La semana en que despedimos a Cifuentes e Iniesta

Luís Pousa Rodríguez
Luís Pousa CON LETRA DEL NUEVE

OPINIÓN

29 abr 2018 . Actualizado a las 05:00 h.

Ya dijimos aquí que nadie se larga como John Wayne en las películas de John Ford. Con qué clase se va, siempre después del deber cumplido, en El hombre que mató a Liberty Valance y, sobre todo, en Centauros del desierto. Saber pirarse a tiempo y con estilo es un don concedido a unos pocos elegidos. Lo hemos vuelto a comprobar esta semana, que ha sido una semana de despedidas: una, bochornosa, humillante y -como dice mi santa madre- tarde, mal y a rastras; y otra, honesta, dignísima y ejemplar.

El miércoles dijo adiós Cristina Cifuentes, achicharrada finalmente por un cutre vídeo de las cámaras de vigilancia del Eroski de Vallecas. Y el viernes se despidió Andrés Iniesta. Iniesta, el único que ha conseguido que algunos dudemos si somos más de Andrés o de Leo. Y hacernos dudar en la comparación con Messi, el mejor jugador de todos los tiempos -incluso de los tiempos venideros-, solo lo puede lograr este tipo bajito, sin tatuajes, aros en la nariz ni mechitas.

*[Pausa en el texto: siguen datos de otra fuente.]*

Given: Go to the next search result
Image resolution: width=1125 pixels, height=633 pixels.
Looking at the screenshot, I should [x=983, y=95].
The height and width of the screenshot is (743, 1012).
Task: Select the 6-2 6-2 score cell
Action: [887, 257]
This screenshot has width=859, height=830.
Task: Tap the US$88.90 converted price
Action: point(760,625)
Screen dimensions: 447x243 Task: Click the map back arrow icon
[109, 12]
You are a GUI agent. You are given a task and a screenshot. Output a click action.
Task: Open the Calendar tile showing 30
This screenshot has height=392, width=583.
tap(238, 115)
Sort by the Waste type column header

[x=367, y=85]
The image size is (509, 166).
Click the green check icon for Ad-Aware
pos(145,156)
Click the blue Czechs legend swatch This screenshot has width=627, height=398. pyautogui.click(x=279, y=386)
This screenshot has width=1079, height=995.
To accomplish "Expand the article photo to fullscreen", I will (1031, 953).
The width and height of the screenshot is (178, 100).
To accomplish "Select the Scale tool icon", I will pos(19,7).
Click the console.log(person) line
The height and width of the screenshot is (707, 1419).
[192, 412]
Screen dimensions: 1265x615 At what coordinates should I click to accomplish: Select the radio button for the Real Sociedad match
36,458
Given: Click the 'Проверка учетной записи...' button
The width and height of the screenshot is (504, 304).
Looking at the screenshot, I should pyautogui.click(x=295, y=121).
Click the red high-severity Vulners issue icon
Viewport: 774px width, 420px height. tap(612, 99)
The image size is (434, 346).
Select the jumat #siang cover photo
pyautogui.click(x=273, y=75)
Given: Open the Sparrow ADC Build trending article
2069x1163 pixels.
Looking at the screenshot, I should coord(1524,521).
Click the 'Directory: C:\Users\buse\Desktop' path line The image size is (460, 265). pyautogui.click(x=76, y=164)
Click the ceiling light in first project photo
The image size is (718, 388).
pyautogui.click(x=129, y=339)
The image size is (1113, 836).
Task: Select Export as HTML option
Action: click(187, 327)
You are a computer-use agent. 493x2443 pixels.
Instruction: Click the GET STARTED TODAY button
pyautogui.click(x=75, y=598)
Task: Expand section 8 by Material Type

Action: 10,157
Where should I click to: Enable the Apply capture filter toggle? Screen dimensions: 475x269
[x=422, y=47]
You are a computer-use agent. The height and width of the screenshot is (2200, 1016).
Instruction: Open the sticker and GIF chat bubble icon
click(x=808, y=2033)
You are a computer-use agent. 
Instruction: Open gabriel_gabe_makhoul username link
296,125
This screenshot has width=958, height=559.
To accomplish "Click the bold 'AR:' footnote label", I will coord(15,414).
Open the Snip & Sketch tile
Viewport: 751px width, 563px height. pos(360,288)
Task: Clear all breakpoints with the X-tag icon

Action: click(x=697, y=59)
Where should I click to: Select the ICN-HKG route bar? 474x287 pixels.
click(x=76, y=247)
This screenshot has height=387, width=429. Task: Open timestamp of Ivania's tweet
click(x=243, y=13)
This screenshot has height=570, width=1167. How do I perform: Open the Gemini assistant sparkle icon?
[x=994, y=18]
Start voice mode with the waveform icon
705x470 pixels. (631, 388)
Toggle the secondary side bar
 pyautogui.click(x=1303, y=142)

Me duele no estar hoy en Riazor para aplaudir el último partido de Iniesta contra mi Dépor. También me dolerá el encuentro porque esta noche bajará a Segunda el equipo de mi calle y me sabrá muy amarga la Liga del Barça -mi segundo equipo desde la infancia, desde aquel Cruyff melenudo y rebelde que apareció una tarde en el Teresa Herrera-.

Con esta Liga y la reciente Copa del Rey, don Andrés se irá a China con 35 títulos bajo el brazo: 32 con el Barcelona de su vida -incluidas nueve Ligas y cuatro Champions- y otros tres con la selección: dos Eurocopas y el Mundial que nos regaló. Su Mundial. Tal vez Messi lo iguale pronto (hoy sumará los mismos 32 trofeos con el Barça, ya tiene un oro olímpico con Argentina y todavía un par de mundiales por delante). Pero de momento nadie sobre la faz de la Tierra posee este palmarés. Solo este chico que va por ahí como si no fuese nadie, que vino al mundo a hacernos felices y, sobre todo, a hacer felices a los suyos.

Me cuentan que ha padecido fuertes depresiones. Quienes saben lo que es eso conocen que solo se llega a ese túnel -a veces no es que no se vea la luz al final del túnel: es que ni siquiera se ve el túnel- desde una extraña combinación de hipersensibilidad, inteligencia, bondad y perfeccionismo. El cóctel perfecto que podría definir a Andrés Iniesta.

Ha sido una semana de despedidas. Cifuentes se va después de estar en política desde los 26 años, desollada viva por los suyos y exudando rencor.

Iniesta, junto a Xavi y nuestro Luis Suárez -el Balón de Oro de Monte Alto-, el mejor jugador español de la historia, se va como solo sabe John Wayne. Casi en silencio, sin querer molestar demasiado, dando su penúltima lección de honor con sus palabras:

-Soy lo que soy gracias a todos.

El mundo seguirá y habrá muchas Cifuentes con másteres de todo a cien y tarros de Olay en el bolso. Pero no veremos a otro Iniesta sobre el césped. Por eso cada noche doy gracias a Dios -o, como escribió Borges, al divino laberinto de los efectos y las causas- por haber nacido a tiempo de ver a mi Deportivo ganar seis títulos (algo que mi padre, maldita sea, ya no pudo ver) y por contemplar sobre el campo juntos al dios Messi y a Iniesta, el extraterrestre humilde.